Over his decades in dentistry, Dr. Black taught at dental schools, published texts and books, wrote numerous papers, invented new dental tools, and advanced the field, body of knowledge, and practice of dentistry. One of his inventions was a dental drill. He standardized amalgam filling with a formula that was so carefully crafted, it remained the standard for 70 years. Rather than patenting the formula, he charged manufacturers a small fee to teach them the technique and recipe for them to make the lion share of sales which in turn made better restorations widely available across the country. His classification of cavities – in which “caries lesions” (the technical term for cavities) are classified by location and tooth type – is still used today.

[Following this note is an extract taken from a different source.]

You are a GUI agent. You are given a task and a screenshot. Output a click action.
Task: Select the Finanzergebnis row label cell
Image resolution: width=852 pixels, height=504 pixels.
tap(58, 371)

His observations of fluorosis, conducted with friend and colleague Frederick McKay, are also still important today. Known as Colorado Brown Stain or mottled enamel at that time, fluorosis was a newly recognized phenomenon when the dentists were conducting their research.
The observations of white to brown stains and mottling were first made by McKay after he started his dental practice in Colorado Springs. But McKay was unable to get much traction in generating wider concern or work on the phenomenon until Dr. Black started collaborating with him in 1909. Dr. Black spent the summer with McKay in Colorado examining locals’ teeth. Together they continued making observations, taking measurements, and publishing research until Dr. Black’s death in 1915. Their papers “Mottled teeth: an endemic developmental imperfection of the enamel of the teeth heretofore unknown in the literature of dentistry” and “An investigation of mottled teeth: an endemic developmental imperfection of the enamel of the teeth heretofore unknown in the literature of dentistry” were published in Dental Cosmos in 1916 after his death. Northwestern University, where Dr. Black had been Dean of the dental school, has 94 pieces of correspondence in their collection of letters between Drs. Black and McKay on mottled enamel.

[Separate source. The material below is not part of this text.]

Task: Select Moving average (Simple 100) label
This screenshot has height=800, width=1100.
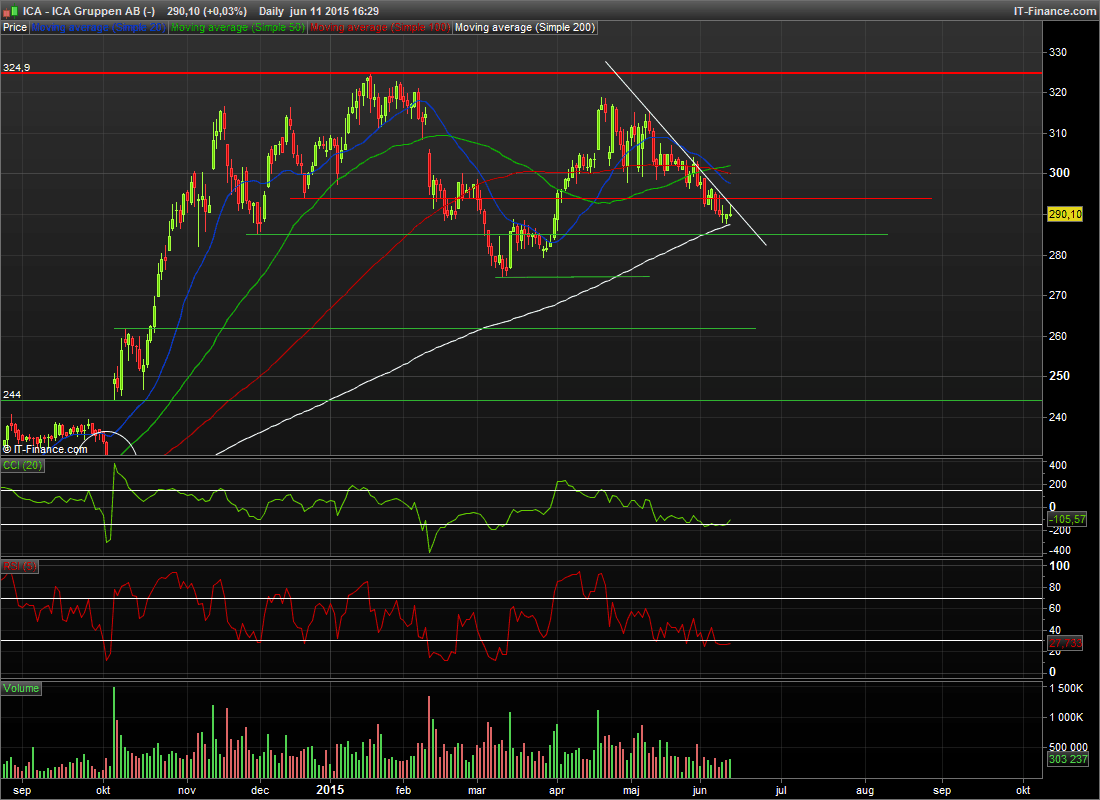Action: (380, 28)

One of their key findings was right in the papers’ titles: that mottled enamel was a developmental imperfection in enamel. What they documented was how fluorosis developed in children’s permanent teeth while forming enamel under the gumline. They observed that the amount of time children spent in the Colorado Springs area during different periods of enamel formation affected which teeth erupted with mottled enamel or not. Kids who moved to Colorado Springs after age 7, for example, had no mottled enamel on the front teeth and first molars because their teeth developed without what we now know was the cause: natural fluoride levels which were too high in Colorado Springs drinking water resources. Dr. Black passed away after their initial research, but McKay went on to study mottled enamel and find its links to fluoride and from there to discover how the optimal amount of fluoride prevented both fluorosis and cavities.